TO DO —
Please output, exactly and without pictures, the lines from the opening of the listing below through the line containing "New Music (273, 1835)", both included.

--- INPUT FOR THIS TASK Enclosed Below ---

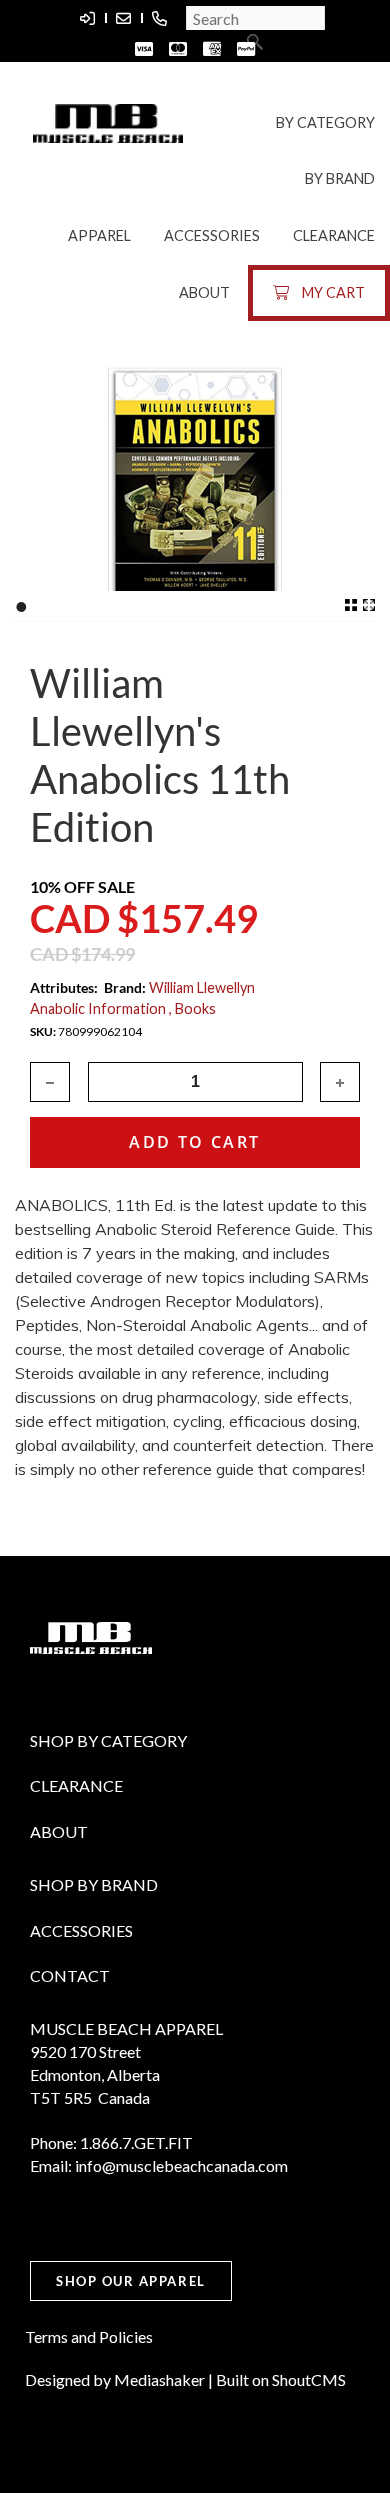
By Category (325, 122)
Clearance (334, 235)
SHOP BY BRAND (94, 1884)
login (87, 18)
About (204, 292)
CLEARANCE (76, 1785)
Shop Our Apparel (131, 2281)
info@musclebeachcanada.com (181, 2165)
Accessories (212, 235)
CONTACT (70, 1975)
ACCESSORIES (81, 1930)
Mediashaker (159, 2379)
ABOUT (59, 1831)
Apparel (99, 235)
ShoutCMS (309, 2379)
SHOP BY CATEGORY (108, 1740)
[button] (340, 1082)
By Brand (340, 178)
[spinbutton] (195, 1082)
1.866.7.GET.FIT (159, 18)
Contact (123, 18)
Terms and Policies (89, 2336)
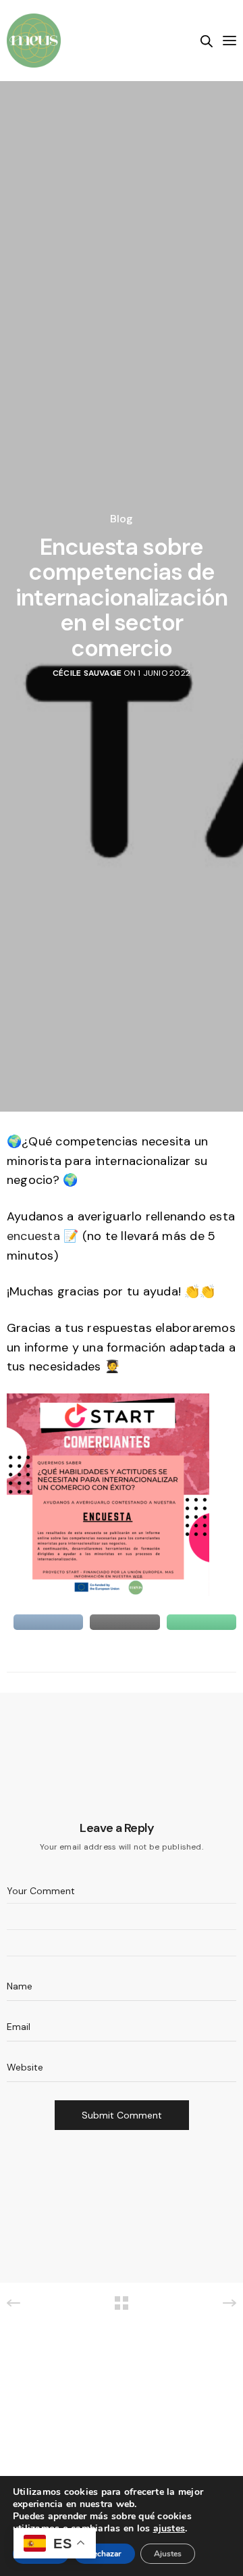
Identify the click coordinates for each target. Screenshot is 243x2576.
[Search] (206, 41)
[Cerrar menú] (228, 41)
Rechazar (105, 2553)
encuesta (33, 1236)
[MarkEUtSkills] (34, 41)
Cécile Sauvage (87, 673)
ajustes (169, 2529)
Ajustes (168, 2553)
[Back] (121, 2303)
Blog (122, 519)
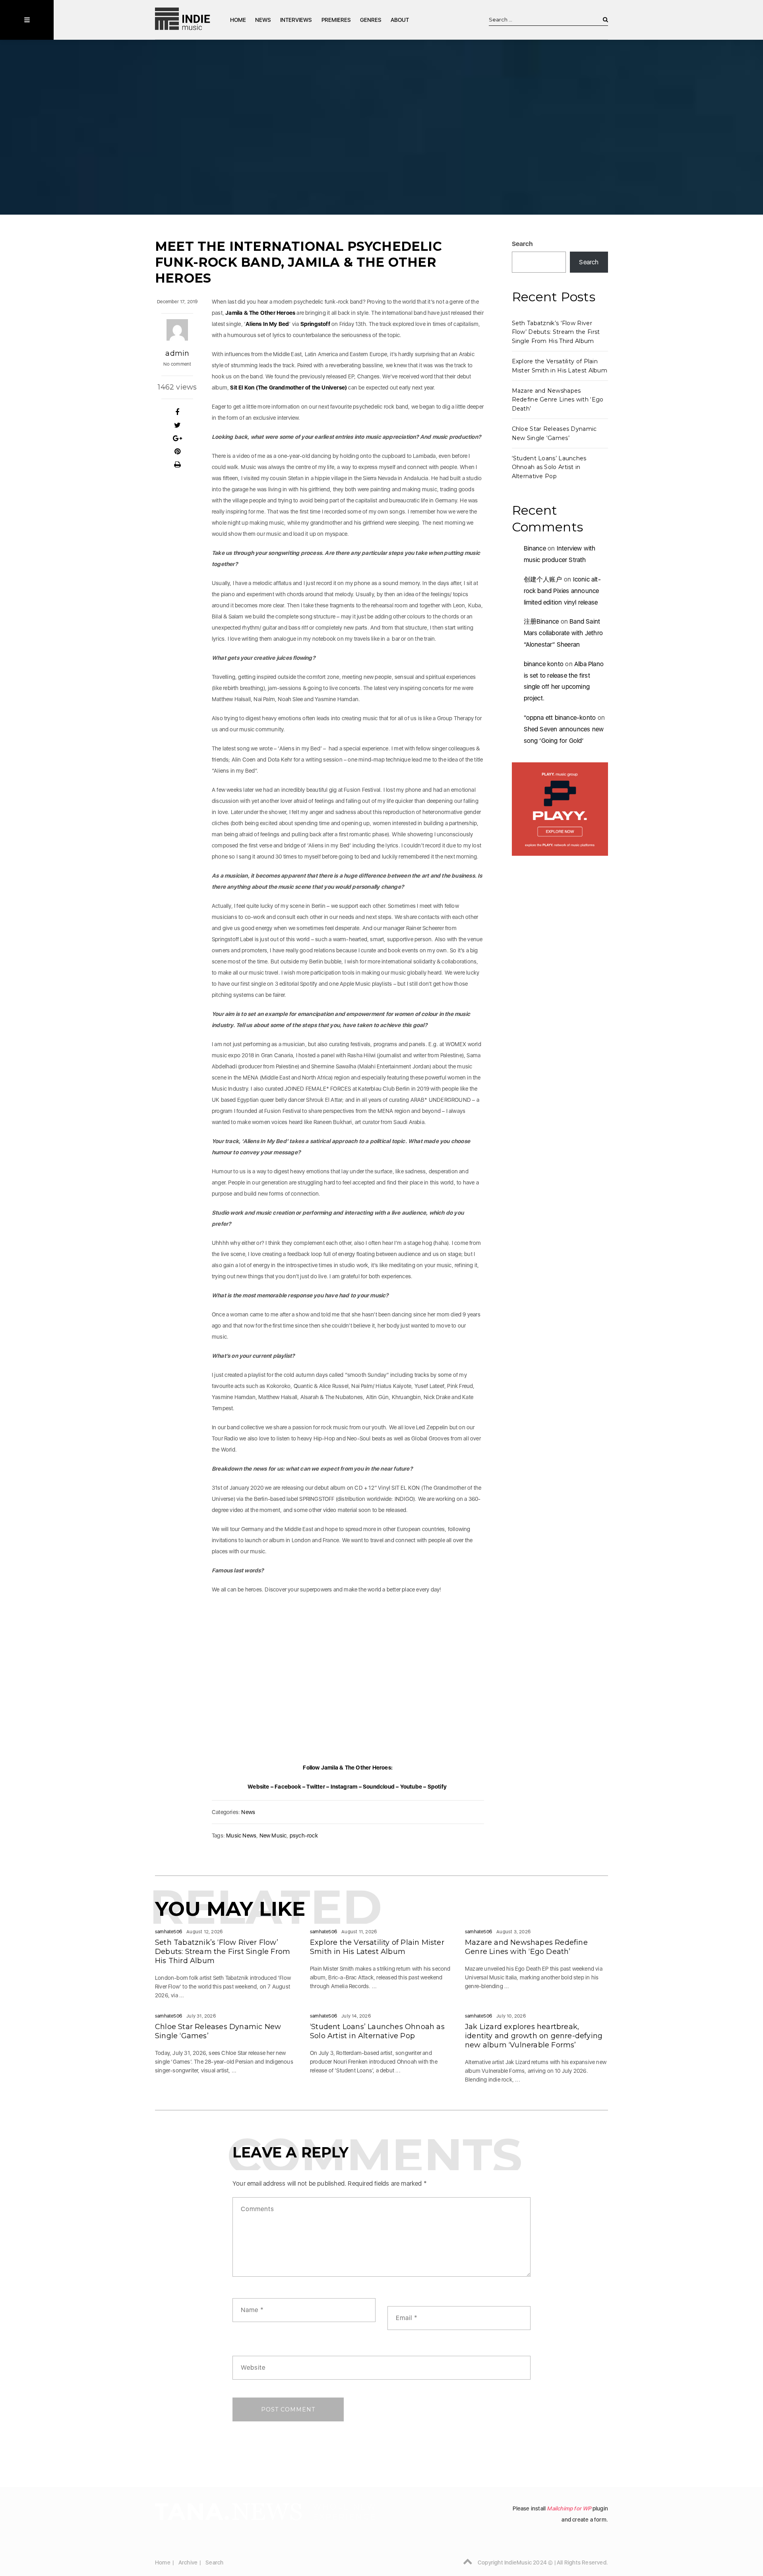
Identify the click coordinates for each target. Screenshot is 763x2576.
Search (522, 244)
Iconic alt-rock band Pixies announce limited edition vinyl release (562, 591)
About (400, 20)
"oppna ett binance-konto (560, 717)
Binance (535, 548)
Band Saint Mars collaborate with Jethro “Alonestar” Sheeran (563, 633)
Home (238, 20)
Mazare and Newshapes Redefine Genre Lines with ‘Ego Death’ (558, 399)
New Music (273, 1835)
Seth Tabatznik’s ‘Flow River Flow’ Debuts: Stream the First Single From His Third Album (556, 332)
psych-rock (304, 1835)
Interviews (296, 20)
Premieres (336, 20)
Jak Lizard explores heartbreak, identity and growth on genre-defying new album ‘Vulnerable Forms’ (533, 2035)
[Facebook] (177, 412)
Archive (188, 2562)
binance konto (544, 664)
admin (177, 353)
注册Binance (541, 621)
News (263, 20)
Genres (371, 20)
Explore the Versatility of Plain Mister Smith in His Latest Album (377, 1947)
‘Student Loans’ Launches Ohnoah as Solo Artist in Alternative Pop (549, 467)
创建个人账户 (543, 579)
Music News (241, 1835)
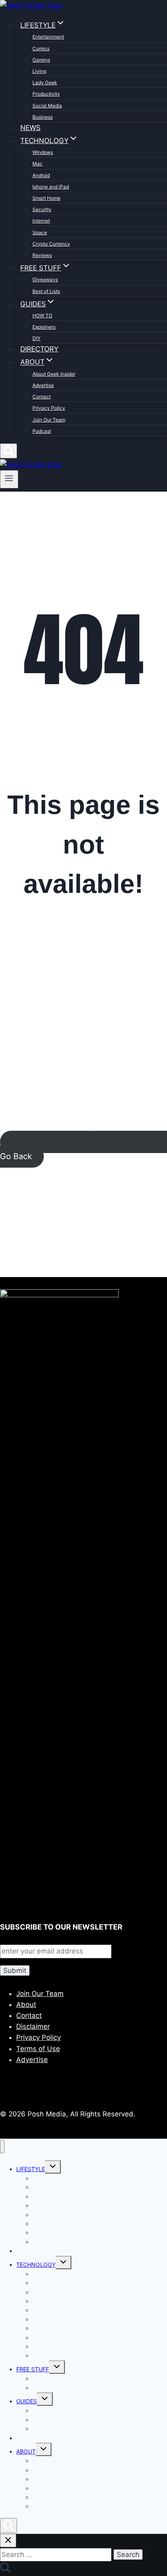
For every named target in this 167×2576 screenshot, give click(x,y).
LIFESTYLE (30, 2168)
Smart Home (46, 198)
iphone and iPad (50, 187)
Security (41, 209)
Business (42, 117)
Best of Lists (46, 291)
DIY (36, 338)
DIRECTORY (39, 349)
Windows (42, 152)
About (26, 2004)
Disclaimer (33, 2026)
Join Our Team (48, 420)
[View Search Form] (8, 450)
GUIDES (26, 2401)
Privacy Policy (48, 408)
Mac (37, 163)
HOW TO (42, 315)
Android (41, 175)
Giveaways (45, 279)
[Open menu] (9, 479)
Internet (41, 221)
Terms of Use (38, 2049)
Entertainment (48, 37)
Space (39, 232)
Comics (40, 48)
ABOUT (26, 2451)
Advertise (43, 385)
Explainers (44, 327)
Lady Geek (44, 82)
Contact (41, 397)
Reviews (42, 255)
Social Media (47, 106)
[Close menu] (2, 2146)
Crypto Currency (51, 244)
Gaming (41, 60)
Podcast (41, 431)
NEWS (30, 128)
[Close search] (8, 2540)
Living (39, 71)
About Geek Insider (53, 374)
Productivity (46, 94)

--- End of Enclosed INPUT FOR THIS TASK ---

ANSWER BELOW —
By Category (325, 122)
Clearance (334, 235)
SHOP BY BRAND (94, 1884)
login (87, 18)
About (204, 292)
CLEARANCE (76, 1785)
Shop Our Apparel (131, 2281)
info@musclebeachcanada.com (181, 2165)
Accessories (212, 235)
CONTACT (70, 1975)
ACCESSORIES (81, 1930)
Mediashaker (159, 2379)
ABOUT (59, 1831)
Apparel (99, 235)
ShoutCMS (309, 2379)
SHOP BY CATEGORY (108, 1740)
[button] (340, 1082)
By Brand (340, 178)
[spinbutton] (195, 1082)
1.866.7.GET.FIT (159, 18)
Contact (123, 18)
Terms and Policies (89, 2336)
Identify the click coordinates for each target. Screenshot is 243x2576.
[Search] (206, 41)
[Cerrar menú] (228, 41)
Rechazar (105, 2553)
encuesta (33, 1236)
[MarkEUtSkills] (34, 41)
Cécile Sauvage (87, 673)
ajustes (169, 2529)
Ajustes (168, 2553)
[Back] (121, 2303)
Blog (122, 519)
Identify the click coordinates for each target. Screenshot is 763x2576.
Search (522, 244)
Iconic alt-rock band Pixies announce limited edition vinyl release (562, 591)
About (400, 20)
"oppna ett binance-konto (560, 717)
Binance (535, 548)
Band Saint Mars collaborate with Jethro “Alonestar” Sheeran (563, 633)
Home (238, 20)
Mazare and Newshapes Redefine Genre Lines with ‘Ego Death’ (558, 399)
New Music (273, 1835)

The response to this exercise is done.